[Records for locating displayed items]
==========

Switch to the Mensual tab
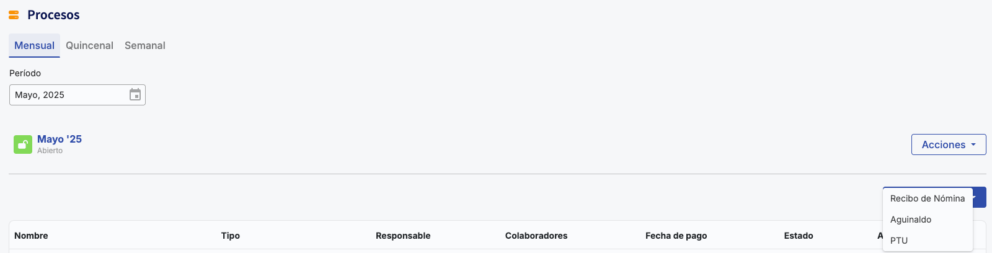The width and height of the screenshot is (992, 253). tap(34, 45)
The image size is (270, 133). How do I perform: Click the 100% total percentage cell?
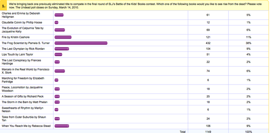point(248,131)
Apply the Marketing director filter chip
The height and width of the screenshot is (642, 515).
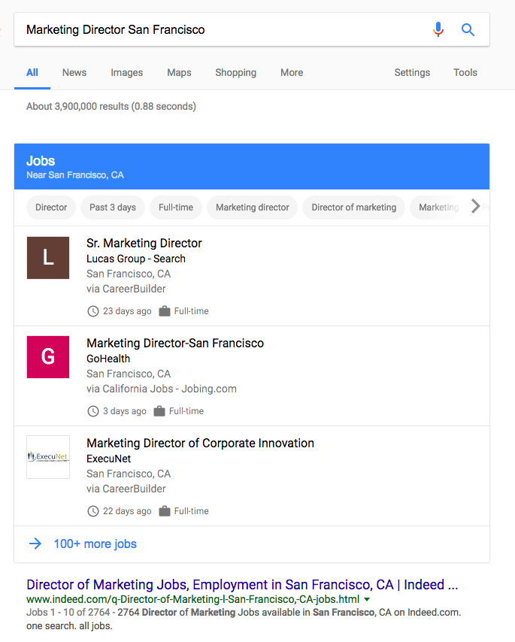[253, 207]
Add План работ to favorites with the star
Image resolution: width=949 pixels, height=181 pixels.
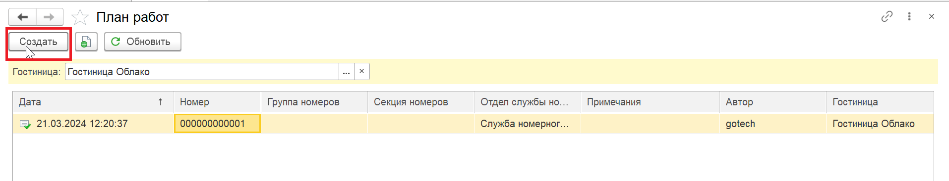pos(80,17)
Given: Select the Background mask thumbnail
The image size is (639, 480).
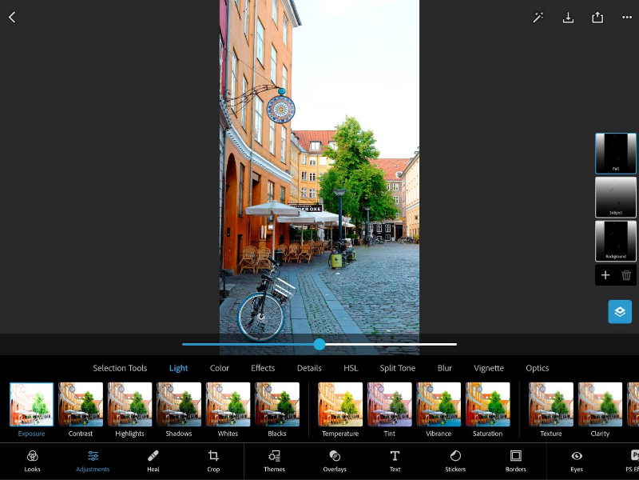Looking at the screenshot, I should [x=615, y=241].
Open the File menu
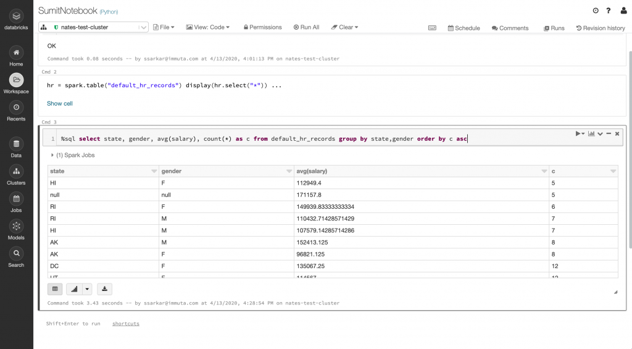 click(x=164, y=27)
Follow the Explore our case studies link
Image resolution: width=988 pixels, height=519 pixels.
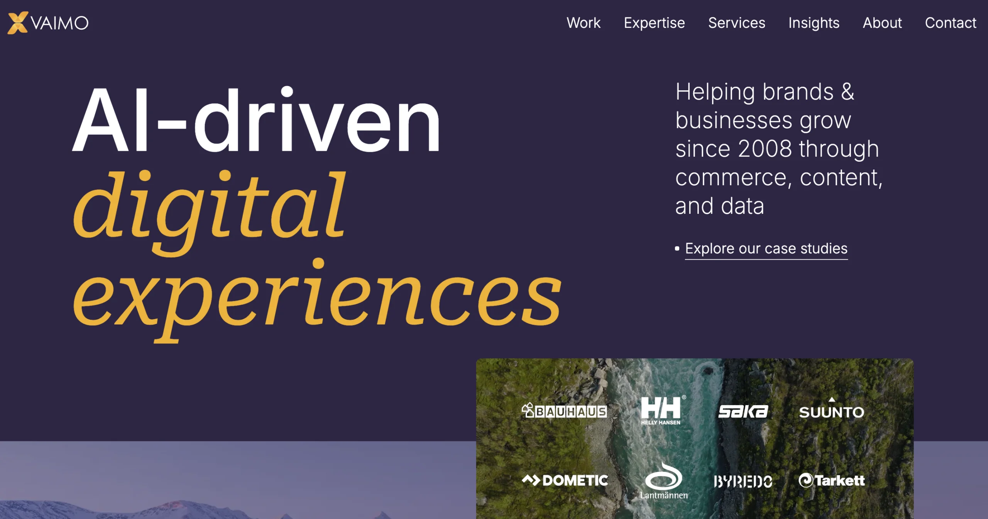click(x=766, y=249)

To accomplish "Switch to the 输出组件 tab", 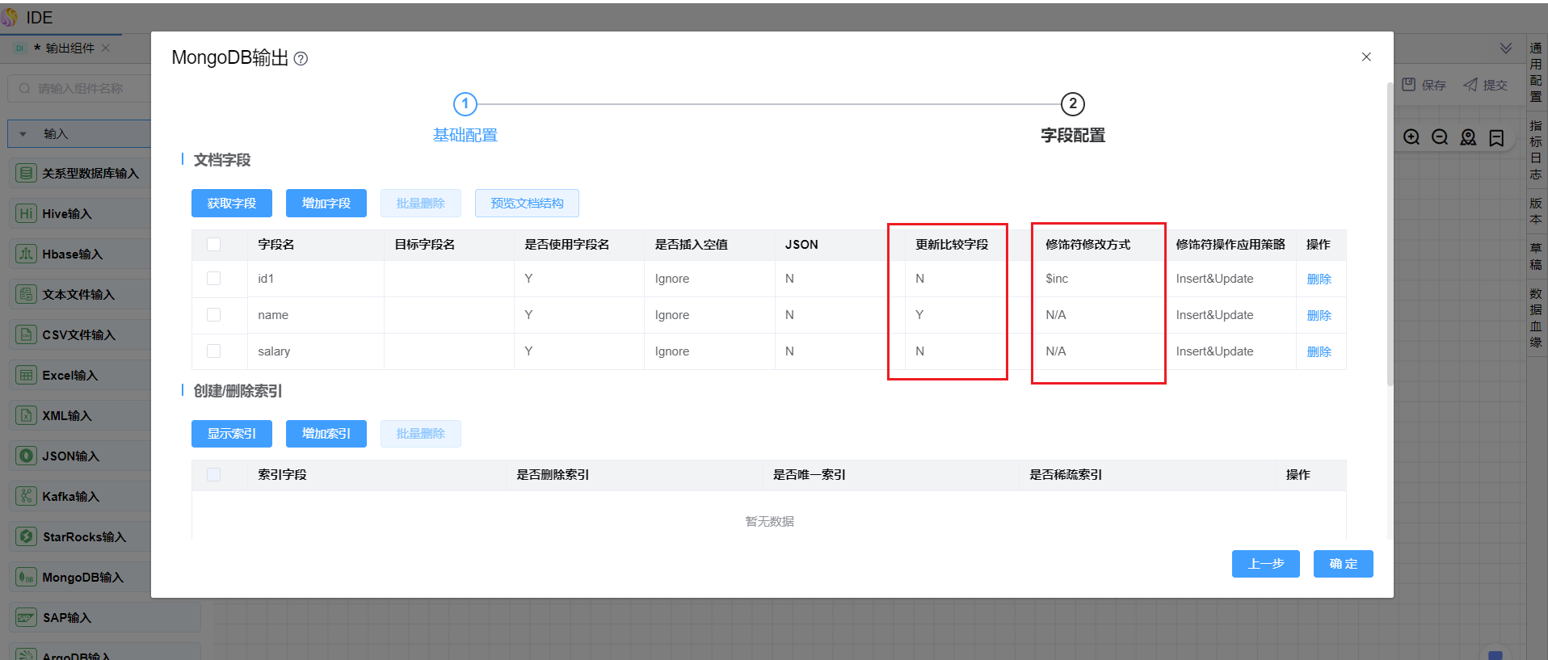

==========

Copy out every line of the records above word for word, leaving out the pictures.

## THE RESULT
Switch to the Mensual tab
The width and height of the screenshot is (992, 253). tap(34, 45)
The image size is (270, 133). How do I perform: Click the 100% total percentage cell?
point(248,131)
Apply the Marketing director filter chip
The height and width of the screenshot is (642, 515).
[253, 207]
Add План работ to favorites with the star
Image resolution: width=949 pixels, height=181 pixels.
pos(80,17)
Given: Select the Background mask thumbnail
The image size is (639, 480).
Looking at the screenshot, I should [x=615, y=241].
Open the File menu
 click(x=164, y=27)
Follow the Explore our case studies link
Image resolution: width=988 pixels, height=519 pixels.
click(x=766, y=249)

To accomplish "Switch to the 输出组件 tab", 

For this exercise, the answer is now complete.